114 「近代」は乗り越えられるか、あるいは「芸術」の役割────劇団キンダースペース第46回本公演『カッサンドラたち』を観て
2025.2.28
原田一樹は、劇団創設以来一貫して「近代」を問題にしてきた。特にキンダーのオリジナル演劇様式「モノドラマ」では、そのほとんどが日本の「近代文学」だった。それは、「近代」の「迷妄」に翻弄され、傷つき、そこから何とかして脱却しようともがき苦しんできた文学者たちに思いを馳せ、「近代」の核心へと迫り、乗り越えるヒントを得ようとした試みに他ならなかった。

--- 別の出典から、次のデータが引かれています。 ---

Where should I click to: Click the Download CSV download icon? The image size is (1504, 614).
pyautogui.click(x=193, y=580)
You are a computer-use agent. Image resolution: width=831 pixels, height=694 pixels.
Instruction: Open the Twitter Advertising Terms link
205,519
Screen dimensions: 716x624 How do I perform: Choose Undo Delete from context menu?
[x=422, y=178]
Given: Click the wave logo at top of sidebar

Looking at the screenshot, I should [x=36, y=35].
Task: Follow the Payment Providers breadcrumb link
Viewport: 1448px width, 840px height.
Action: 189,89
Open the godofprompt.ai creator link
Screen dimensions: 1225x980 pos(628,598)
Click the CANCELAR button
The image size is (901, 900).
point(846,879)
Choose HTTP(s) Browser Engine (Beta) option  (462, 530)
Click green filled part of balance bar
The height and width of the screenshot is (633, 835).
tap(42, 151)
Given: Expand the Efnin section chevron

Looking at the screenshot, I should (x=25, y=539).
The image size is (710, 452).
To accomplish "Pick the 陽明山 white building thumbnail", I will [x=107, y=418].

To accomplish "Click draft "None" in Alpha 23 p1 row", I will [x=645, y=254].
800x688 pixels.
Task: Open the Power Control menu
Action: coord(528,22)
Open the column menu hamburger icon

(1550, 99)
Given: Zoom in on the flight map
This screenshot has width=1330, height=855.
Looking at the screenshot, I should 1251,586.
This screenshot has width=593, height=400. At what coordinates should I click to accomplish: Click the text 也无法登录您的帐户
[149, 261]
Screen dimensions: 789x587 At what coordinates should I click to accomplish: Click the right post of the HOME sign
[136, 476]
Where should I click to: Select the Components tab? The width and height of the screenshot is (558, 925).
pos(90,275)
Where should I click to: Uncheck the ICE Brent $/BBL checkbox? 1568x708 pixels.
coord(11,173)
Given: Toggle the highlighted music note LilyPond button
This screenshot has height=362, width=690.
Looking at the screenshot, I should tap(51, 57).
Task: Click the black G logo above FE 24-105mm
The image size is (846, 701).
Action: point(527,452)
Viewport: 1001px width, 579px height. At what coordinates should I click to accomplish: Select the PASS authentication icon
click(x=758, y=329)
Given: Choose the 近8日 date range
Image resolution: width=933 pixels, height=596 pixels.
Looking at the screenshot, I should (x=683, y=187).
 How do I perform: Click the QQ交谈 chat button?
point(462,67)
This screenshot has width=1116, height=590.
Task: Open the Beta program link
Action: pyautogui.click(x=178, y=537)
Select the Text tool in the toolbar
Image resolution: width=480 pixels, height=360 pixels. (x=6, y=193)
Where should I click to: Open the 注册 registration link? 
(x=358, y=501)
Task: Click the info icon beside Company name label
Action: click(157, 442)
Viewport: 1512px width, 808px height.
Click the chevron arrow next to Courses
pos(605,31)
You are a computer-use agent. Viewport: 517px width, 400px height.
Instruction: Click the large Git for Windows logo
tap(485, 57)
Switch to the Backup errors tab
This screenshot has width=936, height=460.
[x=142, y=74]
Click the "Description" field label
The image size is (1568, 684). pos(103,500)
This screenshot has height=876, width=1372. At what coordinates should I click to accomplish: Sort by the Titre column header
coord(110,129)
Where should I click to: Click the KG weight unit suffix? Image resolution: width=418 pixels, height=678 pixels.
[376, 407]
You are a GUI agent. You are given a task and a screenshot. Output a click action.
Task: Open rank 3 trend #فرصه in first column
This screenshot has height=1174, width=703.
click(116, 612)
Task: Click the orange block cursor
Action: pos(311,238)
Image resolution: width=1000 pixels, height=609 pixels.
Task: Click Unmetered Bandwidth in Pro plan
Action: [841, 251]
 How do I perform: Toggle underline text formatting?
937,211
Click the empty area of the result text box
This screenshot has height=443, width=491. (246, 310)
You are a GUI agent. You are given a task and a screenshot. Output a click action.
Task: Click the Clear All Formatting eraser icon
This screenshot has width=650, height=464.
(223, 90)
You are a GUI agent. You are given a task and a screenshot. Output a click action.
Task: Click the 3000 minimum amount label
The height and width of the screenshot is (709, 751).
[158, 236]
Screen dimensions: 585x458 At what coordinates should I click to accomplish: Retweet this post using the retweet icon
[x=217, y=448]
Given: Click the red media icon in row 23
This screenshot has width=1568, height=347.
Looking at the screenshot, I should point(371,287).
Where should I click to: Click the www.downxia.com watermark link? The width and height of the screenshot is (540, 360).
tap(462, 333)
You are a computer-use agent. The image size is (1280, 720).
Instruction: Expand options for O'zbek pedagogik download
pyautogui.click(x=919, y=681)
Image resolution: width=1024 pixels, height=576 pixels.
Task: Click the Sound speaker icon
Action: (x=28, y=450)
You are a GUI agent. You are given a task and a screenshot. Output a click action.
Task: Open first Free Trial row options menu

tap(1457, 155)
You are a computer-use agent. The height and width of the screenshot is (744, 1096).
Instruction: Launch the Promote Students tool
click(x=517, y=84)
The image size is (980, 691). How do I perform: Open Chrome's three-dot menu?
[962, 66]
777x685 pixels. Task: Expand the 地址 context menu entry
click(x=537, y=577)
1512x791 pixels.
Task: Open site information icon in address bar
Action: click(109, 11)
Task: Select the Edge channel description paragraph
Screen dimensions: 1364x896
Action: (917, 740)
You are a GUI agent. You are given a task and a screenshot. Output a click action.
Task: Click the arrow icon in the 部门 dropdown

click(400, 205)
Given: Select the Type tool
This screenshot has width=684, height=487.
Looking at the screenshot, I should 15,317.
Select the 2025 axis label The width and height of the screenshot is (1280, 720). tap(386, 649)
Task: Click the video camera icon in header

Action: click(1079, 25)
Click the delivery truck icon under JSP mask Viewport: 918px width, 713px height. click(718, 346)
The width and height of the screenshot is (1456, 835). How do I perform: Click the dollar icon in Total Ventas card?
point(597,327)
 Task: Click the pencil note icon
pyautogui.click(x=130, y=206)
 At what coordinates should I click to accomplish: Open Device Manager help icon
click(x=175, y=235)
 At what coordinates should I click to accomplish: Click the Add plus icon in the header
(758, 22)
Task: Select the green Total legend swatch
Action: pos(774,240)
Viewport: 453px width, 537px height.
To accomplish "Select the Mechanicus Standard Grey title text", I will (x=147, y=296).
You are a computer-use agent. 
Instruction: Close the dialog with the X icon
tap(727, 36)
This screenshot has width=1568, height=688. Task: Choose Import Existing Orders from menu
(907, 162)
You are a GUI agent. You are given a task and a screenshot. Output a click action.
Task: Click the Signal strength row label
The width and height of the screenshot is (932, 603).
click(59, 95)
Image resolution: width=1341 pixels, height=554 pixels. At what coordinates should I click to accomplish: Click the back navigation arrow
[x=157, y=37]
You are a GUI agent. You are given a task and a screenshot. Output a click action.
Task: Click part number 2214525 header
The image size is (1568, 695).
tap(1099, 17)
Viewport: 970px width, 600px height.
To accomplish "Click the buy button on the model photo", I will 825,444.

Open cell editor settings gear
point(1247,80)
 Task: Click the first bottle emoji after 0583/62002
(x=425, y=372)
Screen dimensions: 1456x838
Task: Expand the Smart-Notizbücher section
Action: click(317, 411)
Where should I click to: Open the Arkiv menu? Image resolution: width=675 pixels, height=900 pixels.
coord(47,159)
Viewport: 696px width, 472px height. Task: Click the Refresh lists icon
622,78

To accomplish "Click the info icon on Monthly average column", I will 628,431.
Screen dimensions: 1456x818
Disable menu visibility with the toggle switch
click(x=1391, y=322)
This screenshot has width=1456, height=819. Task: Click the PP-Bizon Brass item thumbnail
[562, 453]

原田は、今回の公演パンフレットで、「近代」について、「近代は私たちに『承認』『収入』『成功』といった呪縛をもたらした。」と簡潔に記している。それに続いて「近代に限らない。『歴史』が世に語られてから、記載されないものに意味はないし、意図的に抹消されもした。そんな人々のどれほどあったことか。」と述べる。つまり「近代」は、あるいは「近代の価値観」は、何も産業革命から始まったわけでもなく、明治維新から始まったわけでもない。人類の誕生以来、それは「あった」のだ。「あった」が故に、その価値観に傷つき、抗い、破れ、消されていった人々もまた「あった」のだ。原田はさらに「ギリシャ悲劇の昔から、芸術の役割は声を持たない声を探し出して記述することでもある。と、いうことを、やっと最近、中島敦から学んだ気がする。」と言う。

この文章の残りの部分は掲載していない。